----- Source passage -----

Governor of Tlaxcala
- In office 15 January 2005 – 14 January 2011
- Preceded by: Alfonso Sánchez Anaya
- Succeeded by: Mariano González Zarur

Personal details
- Born: 28 July 1950 (age 75) Oaxaca de Juárez, Oaxaca
- Party: National Action Party
- Spouse: Guadalupe Lozano Tovar

= Héctor Ortiz Ortiz =

Mexican lawyer and politician

Héctor Israel Ortiz Ortiz (born 28 July 1950) is a Mexican lawyer and politician who served as Governor of Tlaxcala from 2005 to 2011.

==Professional career==
Héctor Ortiz was born in the city of Oaxaca in 1950. He holds a bachelor's degree in law and has been a professor of law at the Autonomous University of Tlaxcala (UAT) since 1974. Ortiz also served as Rector of the UAT from 1983 to 1987 and again from 1999 to 2000. From 1990 to 1991 he served as Secretary of Education of the State of Tlaxcala. He served in the lower house of Congress during its 55th session (1991–1994, for Tlaxcala's first district) and 58th session (2000–2001, for Tlaxcala's second district). In 2002 he was elected mayor of Tlaxcala.

-----

Direction A - Update the rows from the start through the line containing "click(195, 141)", replacing "Select" with "Choose" and leaving everything else unchanged.
Direction B - Extend the biography of Héctor Ortiz Ortiz, picking up after its last sentence.

----- Dataset -----

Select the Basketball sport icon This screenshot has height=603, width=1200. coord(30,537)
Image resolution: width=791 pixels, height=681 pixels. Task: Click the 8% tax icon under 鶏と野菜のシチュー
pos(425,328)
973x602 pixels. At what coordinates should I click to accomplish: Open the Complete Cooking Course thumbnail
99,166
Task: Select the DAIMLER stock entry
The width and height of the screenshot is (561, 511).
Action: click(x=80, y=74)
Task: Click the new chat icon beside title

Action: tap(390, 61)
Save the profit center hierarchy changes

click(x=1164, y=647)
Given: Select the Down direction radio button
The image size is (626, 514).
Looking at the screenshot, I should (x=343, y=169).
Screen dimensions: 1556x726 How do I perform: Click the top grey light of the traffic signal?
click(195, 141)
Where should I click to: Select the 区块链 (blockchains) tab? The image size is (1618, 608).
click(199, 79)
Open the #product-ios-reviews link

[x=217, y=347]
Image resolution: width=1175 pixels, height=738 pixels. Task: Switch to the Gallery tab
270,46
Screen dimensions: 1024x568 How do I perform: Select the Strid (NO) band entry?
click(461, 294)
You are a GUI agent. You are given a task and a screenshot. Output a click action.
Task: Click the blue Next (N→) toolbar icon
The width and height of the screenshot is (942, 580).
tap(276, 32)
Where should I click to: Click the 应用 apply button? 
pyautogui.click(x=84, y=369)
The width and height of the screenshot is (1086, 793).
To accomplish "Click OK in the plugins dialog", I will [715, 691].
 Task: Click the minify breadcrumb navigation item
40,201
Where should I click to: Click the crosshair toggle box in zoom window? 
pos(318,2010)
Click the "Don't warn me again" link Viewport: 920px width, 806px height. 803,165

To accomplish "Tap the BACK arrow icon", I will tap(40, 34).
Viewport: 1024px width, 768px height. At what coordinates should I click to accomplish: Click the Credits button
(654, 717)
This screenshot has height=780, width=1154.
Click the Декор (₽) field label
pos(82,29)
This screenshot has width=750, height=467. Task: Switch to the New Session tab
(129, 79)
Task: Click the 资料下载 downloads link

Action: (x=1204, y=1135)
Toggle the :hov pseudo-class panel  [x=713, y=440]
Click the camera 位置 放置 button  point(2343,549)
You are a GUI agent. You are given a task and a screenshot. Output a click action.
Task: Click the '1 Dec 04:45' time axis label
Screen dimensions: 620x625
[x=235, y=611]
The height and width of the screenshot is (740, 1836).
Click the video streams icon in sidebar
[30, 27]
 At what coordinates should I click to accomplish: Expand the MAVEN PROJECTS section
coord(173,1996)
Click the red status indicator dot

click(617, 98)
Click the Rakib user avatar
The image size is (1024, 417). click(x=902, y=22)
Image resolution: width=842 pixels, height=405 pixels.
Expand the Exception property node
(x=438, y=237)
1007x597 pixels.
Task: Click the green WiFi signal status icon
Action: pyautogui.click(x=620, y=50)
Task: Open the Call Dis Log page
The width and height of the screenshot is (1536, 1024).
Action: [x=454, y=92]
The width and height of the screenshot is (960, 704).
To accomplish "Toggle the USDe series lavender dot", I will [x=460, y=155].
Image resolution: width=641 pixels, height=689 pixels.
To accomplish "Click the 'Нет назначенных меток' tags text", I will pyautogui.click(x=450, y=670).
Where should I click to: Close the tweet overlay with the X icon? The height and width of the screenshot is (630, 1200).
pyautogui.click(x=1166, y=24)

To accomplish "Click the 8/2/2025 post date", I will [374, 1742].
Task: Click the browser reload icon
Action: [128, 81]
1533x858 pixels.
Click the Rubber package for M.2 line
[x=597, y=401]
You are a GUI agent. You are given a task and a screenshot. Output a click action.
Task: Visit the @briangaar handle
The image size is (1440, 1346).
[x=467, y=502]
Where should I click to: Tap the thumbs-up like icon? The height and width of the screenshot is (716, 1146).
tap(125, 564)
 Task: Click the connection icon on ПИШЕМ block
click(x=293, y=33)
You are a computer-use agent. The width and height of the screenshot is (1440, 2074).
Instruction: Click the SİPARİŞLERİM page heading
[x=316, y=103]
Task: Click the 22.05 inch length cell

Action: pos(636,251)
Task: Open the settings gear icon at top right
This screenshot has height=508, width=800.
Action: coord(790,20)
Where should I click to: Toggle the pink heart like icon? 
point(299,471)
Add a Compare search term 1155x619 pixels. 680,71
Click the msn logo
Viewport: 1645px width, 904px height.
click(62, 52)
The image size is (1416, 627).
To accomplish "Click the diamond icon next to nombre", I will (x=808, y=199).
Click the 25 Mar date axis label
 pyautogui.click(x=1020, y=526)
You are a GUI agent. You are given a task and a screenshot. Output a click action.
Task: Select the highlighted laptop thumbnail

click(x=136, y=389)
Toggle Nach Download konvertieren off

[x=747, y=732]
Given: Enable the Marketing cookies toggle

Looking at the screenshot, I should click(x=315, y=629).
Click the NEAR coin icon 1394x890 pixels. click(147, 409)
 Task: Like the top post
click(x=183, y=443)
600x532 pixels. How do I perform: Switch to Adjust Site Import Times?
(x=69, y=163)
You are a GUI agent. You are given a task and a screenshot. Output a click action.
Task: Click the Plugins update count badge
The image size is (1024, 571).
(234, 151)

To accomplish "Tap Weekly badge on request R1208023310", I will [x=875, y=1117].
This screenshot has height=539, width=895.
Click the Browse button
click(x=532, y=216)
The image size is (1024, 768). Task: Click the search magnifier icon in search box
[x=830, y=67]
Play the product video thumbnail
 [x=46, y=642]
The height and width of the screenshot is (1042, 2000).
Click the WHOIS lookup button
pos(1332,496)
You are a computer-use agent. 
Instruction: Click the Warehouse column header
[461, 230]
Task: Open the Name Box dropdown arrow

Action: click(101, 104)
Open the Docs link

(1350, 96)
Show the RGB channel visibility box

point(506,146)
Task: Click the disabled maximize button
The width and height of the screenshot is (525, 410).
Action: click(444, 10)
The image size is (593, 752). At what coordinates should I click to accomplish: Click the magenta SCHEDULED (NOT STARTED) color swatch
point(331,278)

-----

Result A -
Choose the Basketball sport icon This screenshot has height=603, width=1200. coord(30,537)
Image resolution: width=791 pixels, height=681 pixels. Task: Click the 8% tax icon under 鶏と野菜のシチュー
pos(425,328)
973x602 pixels. At what coordinates should I click to accomplish: Open the Complete Cooking Course thumbnail
99,166
Task: Choose the DAIMLER stock entry
The width and height of the screenshot is (561, 511).
Action: click(x=80, y=74)
Task: Click the new chat icon beside title

Action: tap(390, 61)
Save the profit center hierarchy changes

click(x=1164, y=647)
Given: Choose the Down direction radio button
The image size is (626, 514).
Looking at the screenshot, I should (x=343, y=169).
Screen dimensions: 1556x726 How do I perform: Click the top grey light of the traffic signal?
click(195, 141)

Result B -
Ortiz joined the Institutional Revolutionary Party (PRI) in 1967 and was an active member until 2004, when he resigned from the PRI after losing the party's internal bid for the governorship of Tlaxcala. He then accepted the National Action Party (PAN) invitation to run for the governorship as the PAN candidate; he won the election held on 14 November 2004 and took office on 14 January 2005.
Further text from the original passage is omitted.